Son souffle s’épuisait à chaque pas. Il pouvait tenir encore un
peu, un tout petit peu, jusqu’à la Rivière-des-Pluies qu’il
connaissait par cœur, et qui pouvait le guider vers la montagne
Cimandef, puis à Cilaos, le refuge des esclaves en fuite. Avec
les pluies diluviennes de la semaine passée, il suffirait de se
laisser dériver en restant bien au milieu de la rivière, et environ
cinq kilomètres plus bas, s’arrêter sans forcer, près d’un rocher
qui faisait contre-courant — d’autres l’avaient déjà fait, ce
devait être l’affaire d’une heure, tout au plus, avant d’arriver
au pied de la montagne. À une vingtaine de mètres derrière lui, deux énormes chiens,
la bave aux lèvres, le poursuivaient. Pour leur donner plus de
hargne, on les avait affamés. Ces bêtes étaient suivies de loin
par trois hommes : deux blancs coiffés d’un chapeau de paille
qui portaient un fusil — des chasseurs de chèvres sauvages
et d’esclaves — et un noir, tête nue. Ils semblaient assurés
d’arriver à leur fin. Il restait moins de cinq mètres à courir pour pouvoir plonger
dans la rivière. C’était encore trop. Au moment où l’esclave
allait mettre un pied dans l’eau, il trébucha. Un chien sauta sur
lui et mordit sa cuisse droite, tétanisant tous les muscles de
son corps. Le deuxième chien le prit à la gorge alors qu’il se
débattait. On entendit un cri lourd.
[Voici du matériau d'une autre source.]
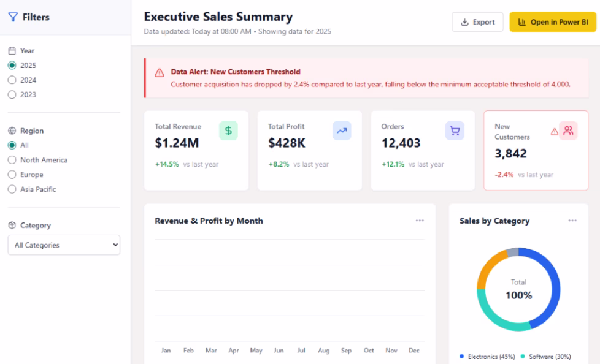Choose the North America region option
Image resolution: width=600 pixels, height=364 pixels.
coord(12,160)
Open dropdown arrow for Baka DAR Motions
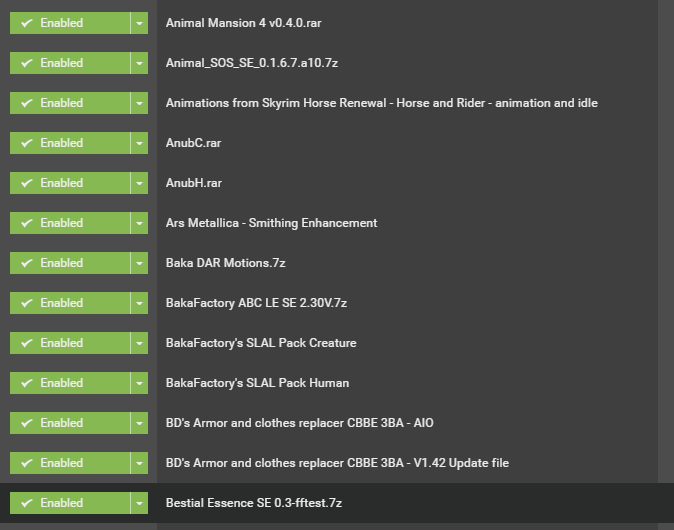Viewport: 674px width, 530px height. point(139,263)
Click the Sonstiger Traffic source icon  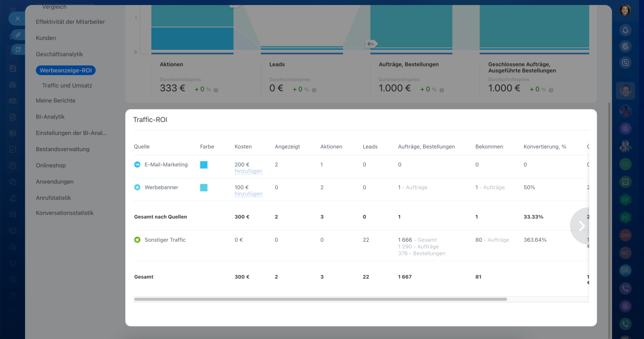[x=137, y=240]
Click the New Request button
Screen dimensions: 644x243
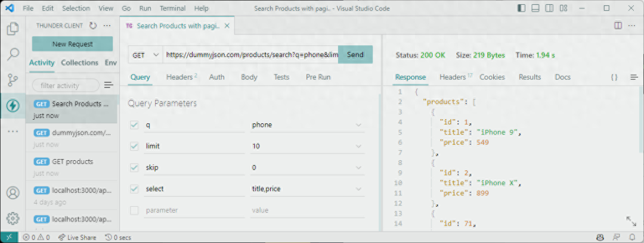72,44
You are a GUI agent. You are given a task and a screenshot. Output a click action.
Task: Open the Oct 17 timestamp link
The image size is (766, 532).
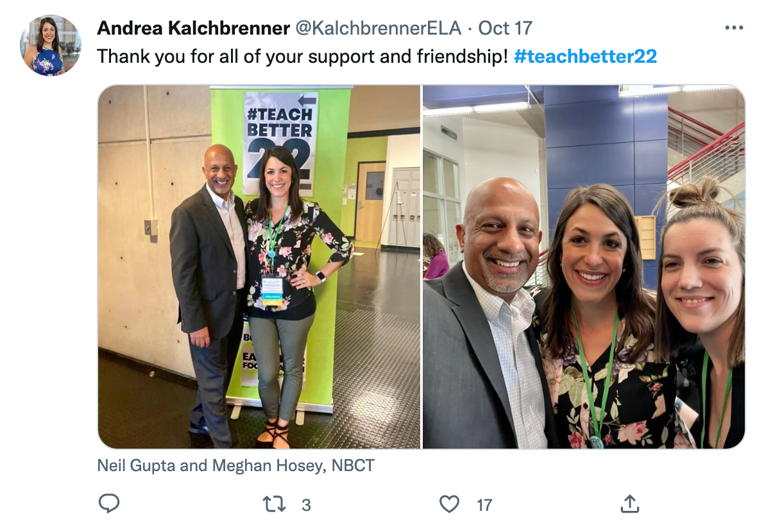coord(505,28)
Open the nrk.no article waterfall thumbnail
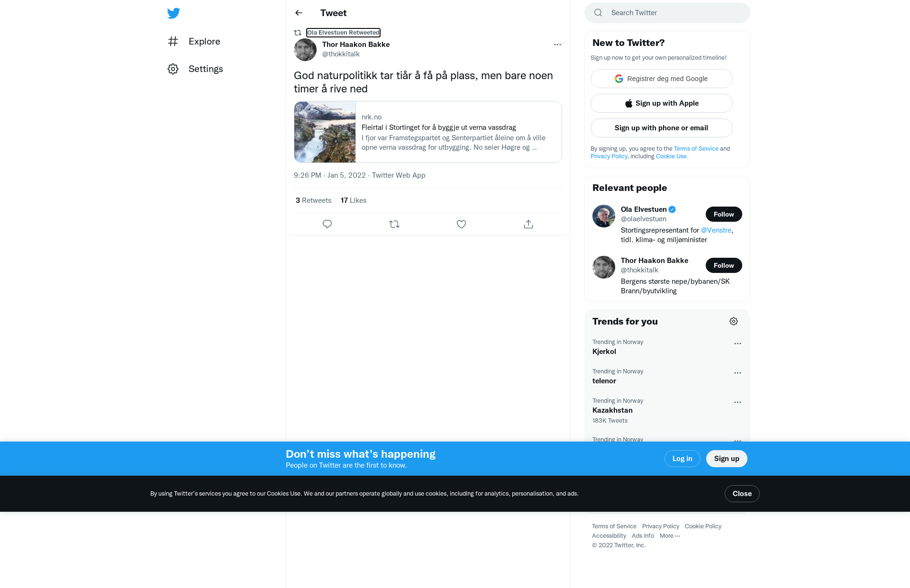 tap(325, 132)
Au loin, les deux blancs sourirent. Ils ralentirent le pas,
comme pour apprécier davantage le malheur de leur proie
et laisser les chiens terminer leur besogne. Le noir qui les
accompagnait baissa la tête. Furcy, aussi, avait entendu le cri. Il se trouvait de l’autre
côté de la Rivière-des-Pluies. Dissimulé derrière un pied de
litchi, il avait tout vu. Il restait figé. Depuis sa cachette, il avait
remarqué une fleur de lis tatouée sur chaque épaule du fuyard
allongé, ses oreilles et son jarret étaient coupés. Ces deux
mutilations signifiaient qu’il avait déjà tenté de fuir à deux
reprises. Quand les deux hommes arrivèrent près de l’esclave
agonisant, ils marquèrent un temps, se regardèrent, puis le
prirent chacun d’un côté. Ils le jetèrent dans la rivière. Et
s’essuyèrent les mains. Le corps moribond flottait comme un
bout de bois au gré du courant qui était fort ce jour-là. « C’est l’ordre de M. Lory, dit le premier, un marron qui ne
peut plus travailler constitue une charge trop lourde. Et la troisième fois, c’est la condamnation à mort. De toute façon, Loryl’aurait battu à mort, tu le connais. » L’autre acquiesça en clignant simplement des yeux. Le premier chasseur sortit un carnet de sa besace, avec un
crayon qu’il mouilla de ses lèvres, il inscrivit : « Capturé / mort
/ à la Rivière-des-Pluies / le nègre marron Samuel appartenant
à M. Desbassayns et loué au sieur Joseph Lory, habitant de
Saint-Denis / 30 francs à recevoir / 4 août 1817. » Il referma
son carnet, satisfait. Puis, il donna quatre sous au noir en
récompense du renseignement qu’il avait fourni pour repérer
Samuel. Dans la tête de Furcy, le cri continuait de résonner. Les faits de ce genre étaient fréquents à l’île Bourbon.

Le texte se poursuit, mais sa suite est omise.